Benefits should pay for housework

A study by Londa Schiebinger, the John L. Hinds Professor in the History of Science, shows academic scientists spend about 19 hours a week on household chores. If universities offered a benefit to pay someone else to do that work, scientists would have more time to spend on the jobs they're trained for, she concluded.

"We're trying to get people more support in the household to lead to a better work-life balance," Schiebinger said. In a paper published in Academe, Schiebinger and co-author Shannon Gilmartin, a research consultant at the Clayman Institute for Gender Research, say partnered female scientists do 54 percent of the basic household chores; partnered male scientists do 28 percent of the cooking, cleaning and laundry.

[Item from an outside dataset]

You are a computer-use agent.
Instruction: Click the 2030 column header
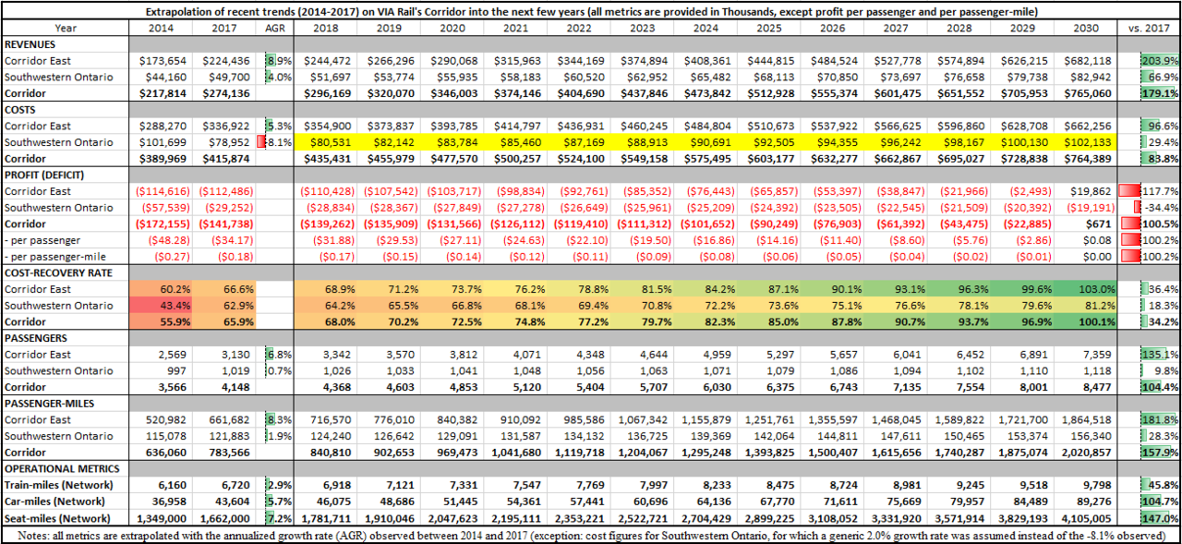pos(1086,28)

Cigarette Citadels project targets cigarette manufacturing

Matthew Kohrman, associate professor of anthropology, plotted the international locations of more than 300 cigarette factories under the Cigarette Citadels project of the Stanford Global Tobacco Prevention Research Initiative.

Stanford anthropologist Matthew Kohrman has plotted the international whereabouts of more than 300 cigarette factories, so far. His Cigarette Citadels project gives the public a better understanding of where the tobacco industry operates.

The project is designed to increase the public's understanding of the tobacco industry and to share information that could combat the single largest cause of preventable death. Using tools such as Google Maps, Kohrman has pinpointed the largest clusters of cigarette manufacturers in Europe and Asia.

Researchers prove limits of brain scans as legal evidence

Brain scans are not yet accurate enough to be used as legal evidence. That's the conclusion of a team, writing in Proceedings of the National Academy of Sciences, that included Anthony Wagner, associate professor of psychology; postdoctoral fellow Jesse Rissman; and Hank Greely, the Deane F. and Kate Edelman Johnson Professor of Law.

Using functional magnetic resonance imaging to scan the brains of healthy adults, the researchers were able to measure how strong their subjects' sense of a specific memory was. But the researchers could not tell for sure whether the memories themselves were based on recollections of actual experiences.